One would expect from the title, however, that the article would focus on criticizing the reality on behalf of the international students. The article, to my surprise, was more directed to giving advice to the international students, mentioning the need for proactive behavior and the language skills for brighter job prospects.
These are true, but there can be more cases that can be taken into consideration in understanding the international students. Here below are some of them.
Case 1. Student ‘Gab’ has come to Finland for a master’s degree after working for several years. Gab has been funding himself from his savings and is going back to his work after earning a degree.
Although he would be open to possibilities of working abroad, the experiences he gets as a student in the Nordic Europe and Finland are enough to satisfy him.
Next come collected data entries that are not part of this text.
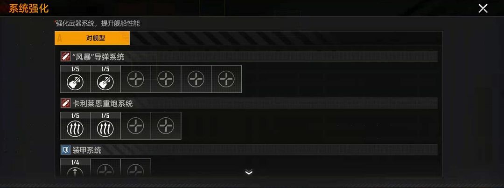The height and width of the screenshot is (188, 504).
Task: Select second triple-arrow upgrade in 卡利莱恩重炮系统
Action: (x=105, y=126)
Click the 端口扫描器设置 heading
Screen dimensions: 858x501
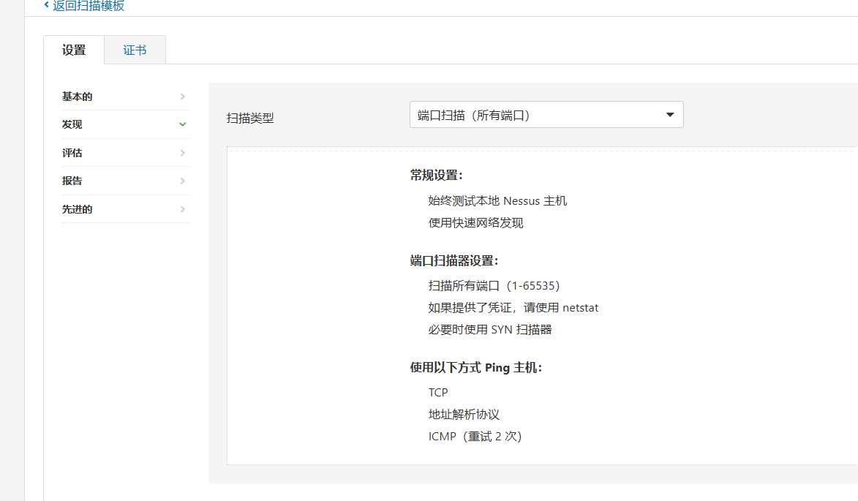pyautogui.click(x=454, y=261)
In this case, he might not be fully engaged in contacting the possible employers and learning Finnish, but he is more excited to find out what good memories Finland can offer.
Case 2. Student ‘Eul’ is a devoted student in her degree program. She is confident about what she wants to do in the future and came to Finland to earn a degree. She is grateful that she could study in Finland with less cost but she already knows that she will be out of Finland after graduation.
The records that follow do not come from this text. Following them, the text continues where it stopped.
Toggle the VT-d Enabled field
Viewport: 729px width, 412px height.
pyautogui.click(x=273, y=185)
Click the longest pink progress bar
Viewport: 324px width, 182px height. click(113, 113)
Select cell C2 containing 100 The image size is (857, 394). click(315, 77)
In this case, she might not be looking for job offers or learning the language but will be more interested in the academic qualities that Finland is known for.
Case 3. Student ‘Byeong’ is a younger master’s student right out of his bachelor’s degree, only with less than one year of internship. He seeks support from his parents but it has been enough to complete his studies. He is socially active on and off campus, but not particularly bound to staying in Finland after graduation.
He enjoys learning Finnish and often use it to communicate with the locals, because he appreciates the importance of the language in the cultural context. He believes that the experience and the language skills he earned in Finland may well benefit his career wherever he goes.
All the above cases show different reasons why students come to Finland to study. It is not always the case that students are desperate to find jobs during or after the studies in Finland because of the financial struggle.
Coming abroad to study being one of the biggest decisions in their life, most of the students are well prepared to ensure that they finish their studies in the given time. In a master’s degree, there is also an option to go back to their home country to finish writing the thesis in the fourth semester, so they only need to support themselves for a year and a half abroad.
While it is true that Finland attract students from all over the world, choosing to work and stay in Finland can be a different matter. If Finland wants to get hold of the open minded and intelligent students they themselves educated, they should then try to offer some practical benefits to the graduates so that the international students will turn their eyes to Finnish job market as well. Then it will be a win-win!